WHAT THIS TASK INVOLVES:
Go through the data below and return each line where the string "click" appears.

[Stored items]
-------------------------

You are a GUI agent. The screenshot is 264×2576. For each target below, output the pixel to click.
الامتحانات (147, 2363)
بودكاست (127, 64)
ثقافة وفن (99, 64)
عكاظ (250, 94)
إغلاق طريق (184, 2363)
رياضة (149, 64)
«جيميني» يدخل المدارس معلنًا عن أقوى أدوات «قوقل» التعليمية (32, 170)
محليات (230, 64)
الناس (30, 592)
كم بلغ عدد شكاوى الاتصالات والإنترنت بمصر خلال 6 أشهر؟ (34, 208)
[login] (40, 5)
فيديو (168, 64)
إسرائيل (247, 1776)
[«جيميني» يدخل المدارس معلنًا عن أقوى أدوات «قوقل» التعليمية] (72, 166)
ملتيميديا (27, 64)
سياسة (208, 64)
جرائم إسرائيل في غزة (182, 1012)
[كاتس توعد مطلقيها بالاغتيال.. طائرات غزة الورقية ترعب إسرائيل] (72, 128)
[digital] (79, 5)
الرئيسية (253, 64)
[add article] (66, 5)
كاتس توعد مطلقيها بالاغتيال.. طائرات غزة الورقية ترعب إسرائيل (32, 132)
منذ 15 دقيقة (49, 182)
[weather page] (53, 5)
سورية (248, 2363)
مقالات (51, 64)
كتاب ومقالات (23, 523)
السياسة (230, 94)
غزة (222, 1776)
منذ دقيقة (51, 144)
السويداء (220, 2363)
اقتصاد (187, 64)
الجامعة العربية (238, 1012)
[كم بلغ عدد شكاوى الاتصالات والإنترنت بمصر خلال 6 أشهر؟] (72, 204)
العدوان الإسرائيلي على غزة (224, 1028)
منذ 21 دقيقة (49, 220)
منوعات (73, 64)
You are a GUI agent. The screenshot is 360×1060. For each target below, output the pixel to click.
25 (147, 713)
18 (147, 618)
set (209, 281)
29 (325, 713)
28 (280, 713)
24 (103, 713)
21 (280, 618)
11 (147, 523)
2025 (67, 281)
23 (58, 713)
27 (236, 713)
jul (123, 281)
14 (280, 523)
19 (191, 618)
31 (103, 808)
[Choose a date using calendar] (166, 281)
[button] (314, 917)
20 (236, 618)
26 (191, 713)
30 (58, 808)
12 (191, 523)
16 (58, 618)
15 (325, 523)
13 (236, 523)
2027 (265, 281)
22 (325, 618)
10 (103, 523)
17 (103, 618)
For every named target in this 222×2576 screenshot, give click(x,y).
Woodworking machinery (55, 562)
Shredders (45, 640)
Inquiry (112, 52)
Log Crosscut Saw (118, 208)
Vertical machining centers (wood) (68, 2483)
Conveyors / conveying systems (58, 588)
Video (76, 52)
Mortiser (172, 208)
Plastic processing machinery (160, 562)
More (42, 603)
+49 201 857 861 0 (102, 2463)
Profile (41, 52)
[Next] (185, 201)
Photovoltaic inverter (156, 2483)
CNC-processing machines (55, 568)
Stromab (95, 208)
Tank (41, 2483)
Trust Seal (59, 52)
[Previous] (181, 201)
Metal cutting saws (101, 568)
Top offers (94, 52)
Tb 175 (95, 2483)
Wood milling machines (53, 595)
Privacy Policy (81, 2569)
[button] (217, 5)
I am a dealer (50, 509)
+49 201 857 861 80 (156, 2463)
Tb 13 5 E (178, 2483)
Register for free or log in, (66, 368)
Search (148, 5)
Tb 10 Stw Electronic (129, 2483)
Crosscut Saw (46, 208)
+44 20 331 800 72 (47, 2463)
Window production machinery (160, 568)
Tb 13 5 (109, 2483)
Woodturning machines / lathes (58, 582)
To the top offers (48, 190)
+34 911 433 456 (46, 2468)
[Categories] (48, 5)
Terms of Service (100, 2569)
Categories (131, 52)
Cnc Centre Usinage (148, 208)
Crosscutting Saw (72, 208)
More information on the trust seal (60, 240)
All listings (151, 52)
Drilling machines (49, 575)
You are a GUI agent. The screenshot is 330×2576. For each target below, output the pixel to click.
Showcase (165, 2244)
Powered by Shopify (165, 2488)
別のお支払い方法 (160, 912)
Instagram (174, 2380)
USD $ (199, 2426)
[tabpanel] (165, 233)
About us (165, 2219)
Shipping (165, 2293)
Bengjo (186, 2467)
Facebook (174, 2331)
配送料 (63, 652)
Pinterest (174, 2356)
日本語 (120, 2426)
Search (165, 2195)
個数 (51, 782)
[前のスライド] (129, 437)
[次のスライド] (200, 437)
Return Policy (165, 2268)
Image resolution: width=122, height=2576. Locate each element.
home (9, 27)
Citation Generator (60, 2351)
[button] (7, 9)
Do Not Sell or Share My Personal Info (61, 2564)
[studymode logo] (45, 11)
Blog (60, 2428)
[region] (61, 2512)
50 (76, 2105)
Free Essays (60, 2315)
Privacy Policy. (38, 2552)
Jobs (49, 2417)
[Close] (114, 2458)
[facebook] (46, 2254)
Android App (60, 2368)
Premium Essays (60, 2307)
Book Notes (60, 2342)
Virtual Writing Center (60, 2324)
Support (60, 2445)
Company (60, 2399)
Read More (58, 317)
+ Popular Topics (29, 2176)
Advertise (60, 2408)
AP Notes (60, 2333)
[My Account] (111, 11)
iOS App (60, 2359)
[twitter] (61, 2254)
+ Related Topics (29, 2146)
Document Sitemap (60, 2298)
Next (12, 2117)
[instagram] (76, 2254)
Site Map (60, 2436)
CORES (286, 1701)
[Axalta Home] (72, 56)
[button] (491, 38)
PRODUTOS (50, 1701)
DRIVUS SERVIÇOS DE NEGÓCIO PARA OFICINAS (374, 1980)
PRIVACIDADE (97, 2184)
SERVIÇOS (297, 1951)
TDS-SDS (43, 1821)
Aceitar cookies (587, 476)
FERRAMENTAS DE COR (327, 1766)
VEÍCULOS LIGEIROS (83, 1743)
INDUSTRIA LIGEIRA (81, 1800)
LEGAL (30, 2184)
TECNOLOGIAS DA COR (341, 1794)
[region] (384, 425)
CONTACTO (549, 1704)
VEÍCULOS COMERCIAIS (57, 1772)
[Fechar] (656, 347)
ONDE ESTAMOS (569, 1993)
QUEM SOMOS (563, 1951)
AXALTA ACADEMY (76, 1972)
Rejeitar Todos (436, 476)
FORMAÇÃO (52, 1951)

-------------------------

ANSWER TO THE EXERCISE:
You are a GUI agent. The screenshot is 264×2576. For each target below, output the pixel to click.
You are a GUI agent. The screenshot is 360×1060. For each target below, output the pixel to click.
For every named target in this 222×2576 screenshot, give click(x,y).
You are a GUI agent. The screenshot is 330×2576. For each target below, output the pixel to click.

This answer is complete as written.